Perang Yajuj Majuj, Intifada Ketiga, dan Ketakutan Terang-Terangan Elite Militer Israel

Elite Israel disebut ingin mengobarkan Perang Yajuj dan Majuj

AP Photo/Nasser Nasser
Pasukan Israel bergerak di jalan selama operasi militer di kamp pengungsi Tepi Barat Al-Faraa, Rabu, 28 Agustus 2024.
Red: Nashih Nashrullah

REPUBLIKA.CO.ID, JAKARTA-Salah satu alasan utama yang menyebabkan eskalasi perlawanan di Tepi Barat yang diduduki adalah rencana dan provokasi Menteri Keamanan Nasional Itamar Ben-Gvir dan Menteri Keuangan Bezalel Smotrich, demikian laporan surat kabar Israel Yediot Ahronot.

Baca Juga


Laporan tersebut mengutip perwira senior militer Israel yang menuduh kedua menteri ekstremis dalam pemerintahan Perdana Menteri Benjamin Netanyahu itu “mencoba menyulut perang Yajun dan Majuj”, menunjuk pada upaya mereka untuk mengubah status quo di Temple Mount, sehingga mempersulit tentara pendudukan dan mendorong beberapa perwira senior untuk mempertimbangkan mengundurkan diri.

Analis militer surat kabar tersebut, Ron Ben-Yishai, berbicara tentang peran Gerakan Perlawanan Islam (Hamas) dan Jihad Islam dalam mengubah Tepi Barat menjadi medan perang aktif melawan tentara penjajah.

Sementara Ben-Yishai berbicara tentang apa yang ia gambarkan sebagai keberhasilan tentara Israel dengan menyerang sejumlah kamp pengungsi di Tepi Barat,” dia mengatakan, “Keberhasilan ini masih belum menjamin bahwa tidak akan ada pertempuran besar yang mungkin masih akan terjadi, seperti yang dikatakan oleh sebuah sumber keamanan.”

Dia menambahkan bahwa tentara penjajah berusaha mencegah penduduk di Tepi Barat untuk bergabung dengan konfrontasi, yang akan mengubah gelombang saat ini menjadi intifada penuh, dengan mengizinkan penduduk untuk memiliki kebebasan bergerak dan mencari nafkah sebanyak mungkin, katanya.

Dia mengutip sumber-sumber militer Israel yang mengatakan bahwa sebagian besar pemuda Palestina di Tepi Barat sekarang menganggur karena mereka tidak dapat bekerja di Israel, dan mengklaim bahwa ini adalah salah satu hal yang mengarah pada peningkatan keterlibatan mereka dalam perlawanan, dan memicu ketakutan akan serangan massal oleh warga Palestina terhadap pemukiman Israel di sekitarnya.

_DATA TERCATAT_
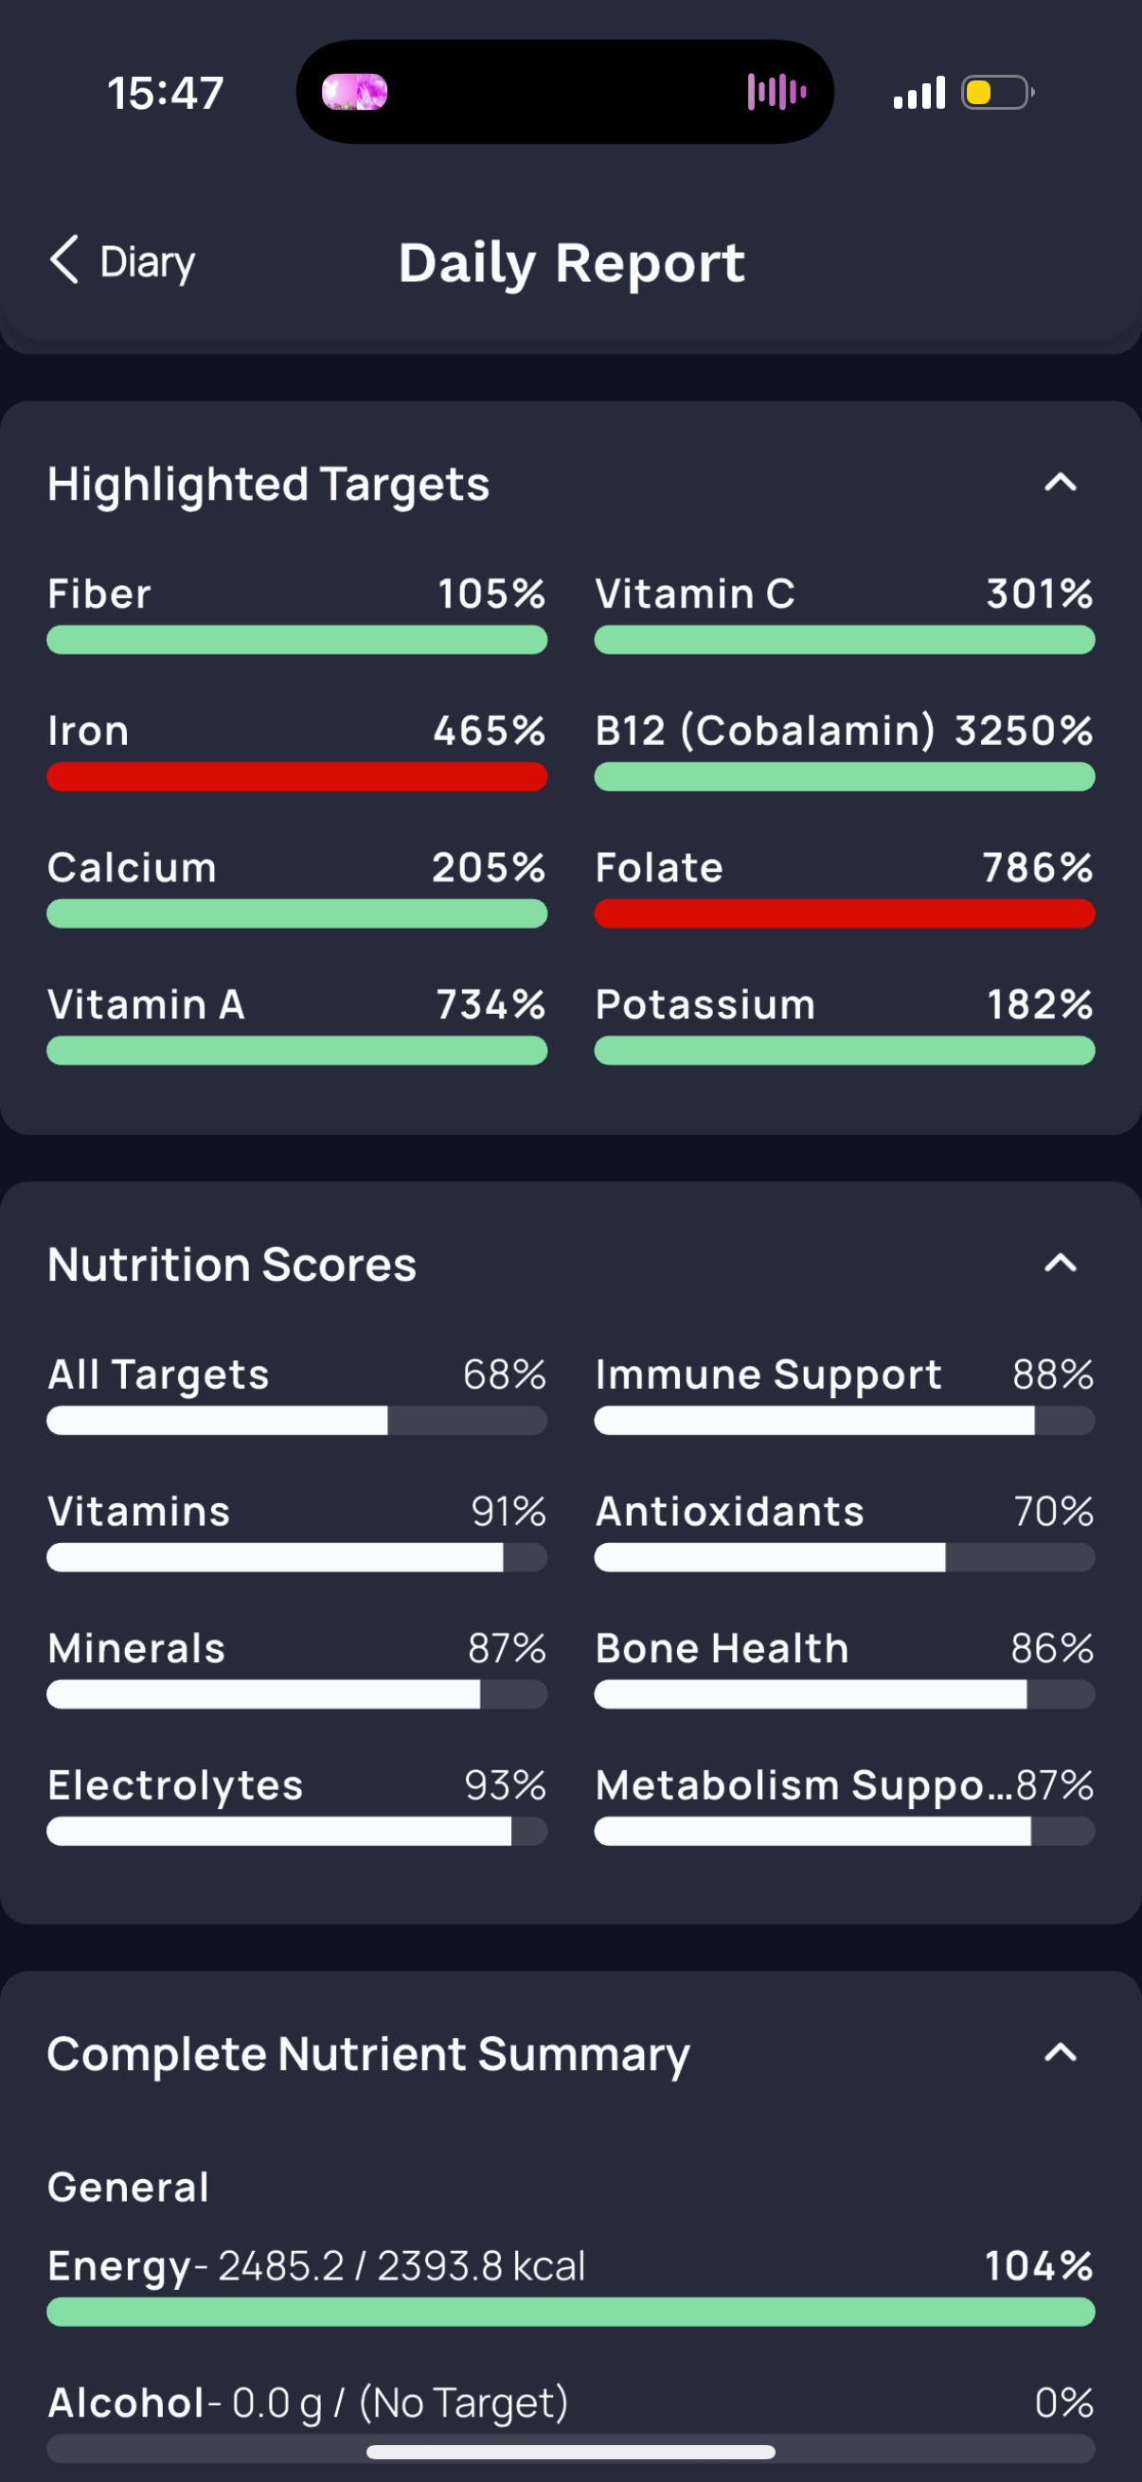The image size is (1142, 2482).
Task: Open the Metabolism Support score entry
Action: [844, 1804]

---

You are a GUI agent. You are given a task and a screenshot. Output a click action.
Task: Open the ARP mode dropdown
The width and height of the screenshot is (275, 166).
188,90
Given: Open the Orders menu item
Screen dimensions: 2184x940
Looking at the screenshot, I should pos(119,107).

_PETUNJUK TUGAS A_
Sebutkan semua nama orang yang muncul dalam badan artikel tentang eskalasi di Tepi Barat. Jangan masukkan nama pada keterangan foto dan nama redaktur.
_PETUNJUK TUGAS B_
Tuliskan lanjutan artikel tentang eskalasi di Tepi Barat, mulai setelah kalimat terakhirnya.

_JAWABAN TERTULIS A_
Itamar Ben-Gvir, Bezalel Smotrich, Benjamin Netanyahu, Ron Ben-Yishai

_JAWABAN TERTULIS B_
Analis militer tersebut mengutip komando pusat pasukan pendudukan di Tepi Barat, yang dipimpin oleh Mayor Jenderal Avi Plot dan komandan Brigade Yudea dan Samaria (Tepi Barat), Yaki Dolph, yang mengatakan:


“Kami melakukan yang terbaik melalui kegiatan ofensif dan intelijen yang sangat baik untuk melawan serangan Palestina, tetapi sampai perbatasan Yordania benar-benar ditutup. Selama elemen-elemen ekstremis di antara para pemukim terus menyerang dan membuat kerusuhan di komunitas Palestina, wilayah ini tidak akan tenang.”

BACA JUGA: Sadis, Jasad Puluhan Ribu Syuhada Menguap Jadi Pertikel tak Kasat Mata Akibat Bom Israel

Ketakutan akan intifada ketiga

Ben-Yishai menekankan bahwa para perwira senior Israel mengatakan bahwa tingkat politik, terutama Ben-Gvir dan Smotrich, adalah penyebab langsung dari memanasnya situasi di Tepi Barat, dengan menunjukkan bahwa tentara Israel menahan diri untuk tidak melakukan penangkapan yang diminta oleh Shin Bet di seluruh Yudea dan Samaria, hanya karena mereka tidak memiliki cukup pusat penahanan yang seharusnya disediakan oleh Menteri Keamanan Nasional dan kementeriannya.

Analis militer tersebut...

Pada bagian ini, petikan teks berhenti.